The Court of Appeal Decision

On Appeal, the First District Court of Appeal noted that, while “[w]e generally review a trial court’s ruling on a motion to exclude expert testimony  for abuse of discretion,” “when the exclusion of expert testimony rests on a matter of statutory interpretation, we apply de novo review.” In other words, the Court would review the case on its face without deference to the decision of the trial court.

The Court of Appeal made short work of the case.
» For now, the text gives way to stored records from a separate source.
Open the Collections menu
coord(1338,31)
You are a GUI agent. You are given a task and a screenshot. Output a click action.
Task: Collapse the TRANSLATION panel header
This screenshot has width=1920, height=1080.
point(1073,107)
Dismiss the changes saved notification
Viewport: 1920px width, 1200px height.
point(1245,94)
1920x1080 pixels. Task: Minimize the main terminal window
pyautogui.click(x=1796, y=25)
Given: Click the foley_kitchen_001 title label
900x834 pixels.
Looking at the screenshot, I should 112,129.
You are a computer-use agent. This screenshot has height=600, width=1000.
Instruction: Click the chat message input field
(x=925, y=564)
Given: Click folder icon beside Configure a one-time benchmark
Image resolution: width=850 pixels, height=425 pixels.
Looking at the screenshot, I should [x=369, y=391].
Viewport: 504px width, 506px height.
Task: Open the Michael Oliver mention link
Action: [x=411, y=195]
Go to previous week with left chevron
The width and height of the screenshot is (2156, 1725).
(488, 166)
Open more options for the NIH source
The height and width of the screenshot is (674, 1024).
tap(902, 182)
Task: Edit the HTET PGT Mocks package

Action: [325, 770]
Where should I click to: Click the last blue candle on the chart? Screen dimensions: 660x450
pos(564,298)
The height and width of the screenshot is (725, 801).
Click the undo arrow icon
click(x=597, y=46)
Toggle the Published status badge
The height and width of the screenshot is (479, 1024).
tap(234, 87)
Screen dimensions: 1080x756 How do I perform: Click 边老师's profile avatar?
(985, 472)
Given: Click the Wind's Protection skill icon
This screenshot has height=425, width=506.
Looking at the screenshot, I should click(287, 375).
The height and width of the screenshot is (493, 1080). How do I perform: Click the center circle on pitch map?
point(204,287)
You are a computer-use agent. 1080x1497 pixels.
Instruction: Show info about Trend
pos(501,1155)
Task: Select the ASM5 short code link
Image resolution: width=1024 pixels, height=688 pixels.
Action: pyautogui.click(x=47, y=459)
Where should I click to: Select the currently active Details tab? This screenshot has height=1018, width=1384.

Citing Code of Civil Procedure sections 2034.210 (which provides that a party may demand a mutual and simultaneous exchange of each expert that any party “expects to offer in evidence . . . at trial”) and  2034.280 (which provides that “any party who engaged in the exchange may submit a supplemental expert witness list containing the name and address of any experts who will express an opinion on a subject to be covered by an expert designated by an adverse party to the exchange, if the party supplementing an expert witness list has not previously retained an expert to testify on that subject”), the Court of Appeal stated that “[t]here is no dispute that Du-All timely and simultaneously designated its initial experts. And also no dispute it timely designated its rebuttal experts in the same fields as plaintiffs’ initially designated experts.” And that, held the Court, “ends it”:

The trial court’s ruling here reads into the statute obligations that do not exist: that a party must not only initially disclose every expert witness it expects to call at trial, but also every expert witness it anticipates using to rebut the experts the other side might designate as an expert. This interpretation is not supported by the plain language of section 2034.210, which requires only that a party designate the experts it expects to call at trial. Indeed, if plaintiffs’ interpretation were correct, there would be no need for section 2034.280. In short, the Legislature contemplated that when a party designates an expert, it is possible the other side might want to designate a rebuttal expert on the same topic.

Conclusion

So there you have it. Code of Civil Procedure section 2034.280 means what it says. The case also underscores the idea underlying California’s Discovery Act, that discovery in California is intended to discourage trials by ambush.